En voyant les mangeurs de chair humaine reprendre leur marche macabre dès la reprise du son de la guitare, qui les plongeait en transe hypnotique, Ellie décida de fermer ses paupières dans le but d’apaiser un tant soit peu sa compréhensible angoisse. Cela éviterait du même coup que son instinct de survie ne vienne à reprendre le dessus. Ne disposant plus de la vue, Ellie ne put se fier qu’à sa paire d’oreilles pour localiser la horde. Cependant, celle-ci, de plus en plus proche à chaque seconde, criait si épouvantablement qu’elle en vint à faire disparaître ou presque la douce et apaisante « voix » de Riley. Pour pallier ce manque, celle d’Ellie s’éleva dans les airs et elle commença à chanter : « If I ever were to lose you, i’d surely lose myself… ».

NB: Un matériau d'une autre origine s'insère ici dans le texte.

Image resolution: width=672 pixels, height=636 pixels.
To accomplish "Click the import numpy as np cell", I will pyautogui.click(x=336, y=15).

Mais telle fut cependant l’ultime phrase que prononça Ellie Williams, puisque l’un des Claqueurs de la bande, arrivé à présent à portée de la jeune fille, vint lui planter ses crocs dans la jugulaire sans prévenir, à l’instar d’un fauve sanguinaire attaquant une proie essoufflée.


Et tandis qu’elle se laissait dévorer vivante par les vingt fantômes, la seule immunisée de l’épidémie condamna ainsi volontairement l’Humanité entière au fléau ravageur du cordiceps, comme si cet acte égoïste pouvait faire ressusciter une toute dernière fois la mémoire de son père Joël, avant qu’elle n’aille se confronter à sa plus grande peur : finir définitivement toute seule.